There is a growing body of literature supporting social media’s effectiveness in recruiting research participants for everything from pediatric cancer research to depression prevention research to studies on smoking cessation. Social media has also shown promise at reaching historically hard-to-access populations, including gay Latino couples, young cancer survivors, and (as in the example above) sufferers of rare diseases. Since under-enrollment in clinical research is a major challenge, and because of the ubiquity and still-growing popularity of social media, social media has the potential to be an invaluable research recruitment tool.
But there has been little discussion to date of the ethical issues raised by recruiting via social media. There is no specific regulatory guidance on the practice and almost nothing in the bioethics literature to help investigators and IRBs navigate this unfamiliar terrain. Thus researchers may, understandably, under-utilize this powerful resource because of uncertainty over how best to assess the ethical aspects of recruitment using social media.
To address this potential obstacle, a working group composed of members from the Petrie-Flom Center for Health Law Policy, Biotechnology, and Bioethics at Harvard Law School and Harvard Catalyst | The Harvard Clinical and Translational Science Center at Harvard Medical School has authored an open-access guidance document: “The Use of Social Media in Recruitment to Research: A Guide for Investigators and IRBs”. The document contains a number of detailed case studies as well as two practical checklists (one for investigators proposing and one for IRBs reviewing social media recruitment techniques). Key points include:
- Evaluating recruitment using social media does not require new ethical principles. It should be evaluated using the same considerations that guide review of other recruitment techniques.
- The most salient ethical considerations in this context are respect for social media users’ privacy and investigator transparency. These are not new considerations, but are specific components of the foundational principles of research ethics: respect for persons, beneficence, and justice.
- Social media recruitment techniques typically have strong corollaries with more traditional, offline recruitment methods. For example, approaching a patient support group over Facebook is in many ways analogous to approaching a patient support group in-person. Thus researchers seeking to utilize social media for recruitment purposes should imagine an analogous off-line recruitment scenario, consider how the off-line scenario would be assessed, and then try to identify differences in the online scenario that may require further scrutiny.
- Respect for privacy requires researchers to treat social media users’ sensitive personal information securely even if it has already been made publicly available online, and to take extra steps to protect vulnerable populations from privacy harms. Researchers should not always assume that social media users are well-informed about online privacy settings or privacy harms.

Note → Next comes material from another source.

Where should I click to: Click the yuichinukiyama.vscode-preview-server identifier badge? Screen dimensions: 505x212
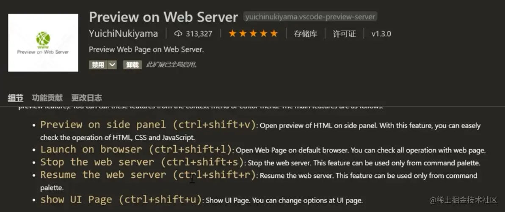click(x=310, y=17)
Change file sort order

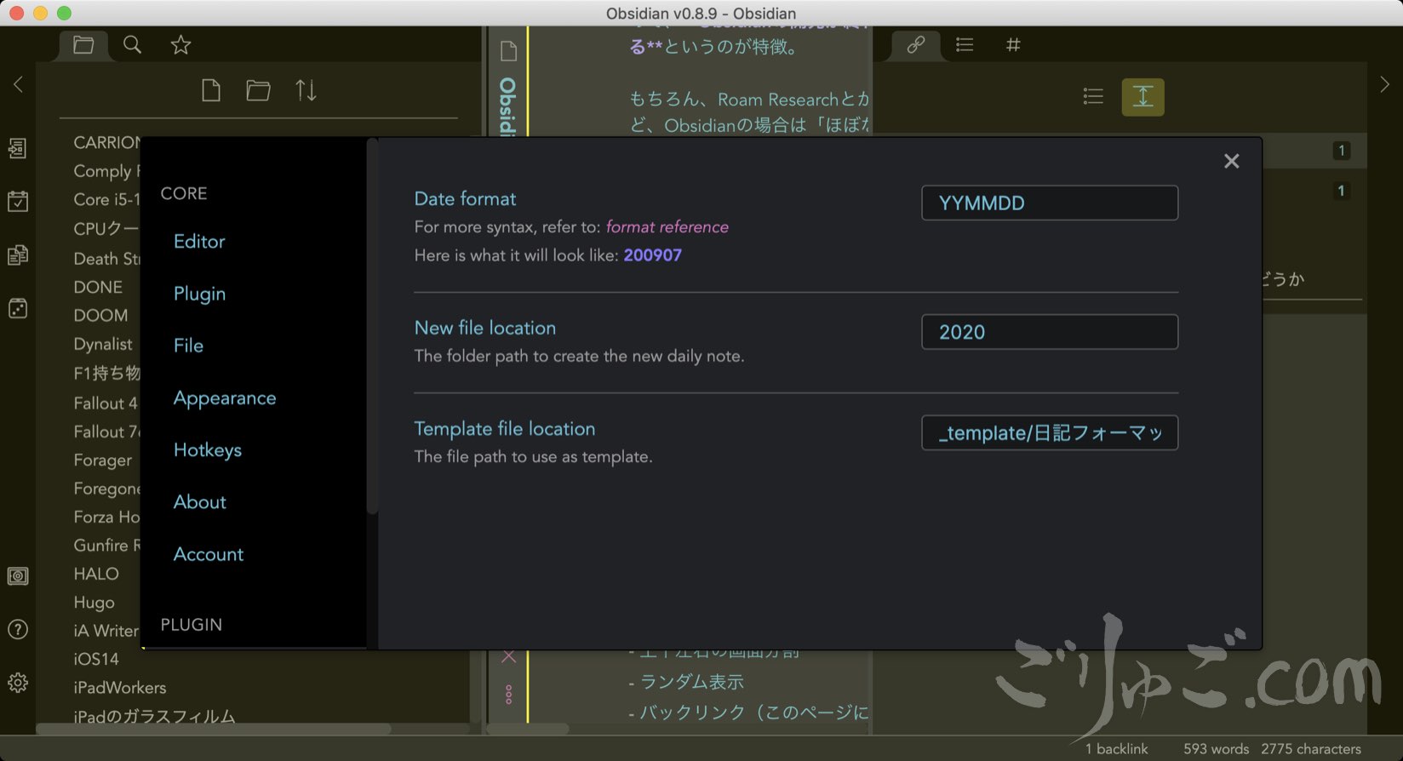coord(306,90)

- Investigator transparency requires researchers to refrain from using deception to gain access to online communities with specific requirements for joining (e.g., having a certain illness). Transparency also requires studies to be described accurately and precludes researchers from lurking in private or semi-private online spaces without proactively disclosing why they are there.
- Investigators should certify compliance with website business rules or ‘terms of service’ to the IRB. In cases where investigators wish to pursue research strategies that conflict with a site’s rules, they should seek an exception from the moderator or authority connected to the site. In rare cases, when there is strong ethical imperative to pursue the research (and with input from institutional legal counsel), the IRB may consider whether to permit research that conflicts with a site’s terms of service.

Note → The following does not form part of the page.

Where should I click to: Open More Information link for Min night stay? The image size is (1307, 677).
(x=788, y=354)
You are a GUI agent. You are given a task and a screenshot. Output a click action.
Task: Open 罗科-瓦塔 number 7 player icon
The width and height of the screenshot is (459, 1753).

- Online ‘friends’ of enrolled research participants may be eligible for particular studies and a promising recruitment pool for investigators. However, in approaching these individuals researchers must not disclose the health information of currently enrolled participants or their involvement in the research. Researchers may be best served asking the participant to approach members of her network on behalf of the study team.
- Online communication between participants carries risks for the scientific integrity of the research. Participants should be educated about the risk that certain communications (e.g., describing their experience in one arm of a study in great detail) may result in un-blinding. Researchers should provide the IRB with a communication plan as part of the protocol, including a description of how people will be contacted, responses to likely questions from participants, what types of participant communications the study team regards as risky, and how the research team will respond to these communications should they encounter them.
For more detail on these and related points, download the full guidelines.
Social media has the potential to serve as a powerful and perhaps transformative tool for clinical research recruitment. But if we are to effectively harness that potential in ways that maintain public trust, the research community must adapt and apply the foundational norms of research ethics to this new medium. We hope that this document will serve both as useful guidance and as the launch point for further discussion and development of this important topic.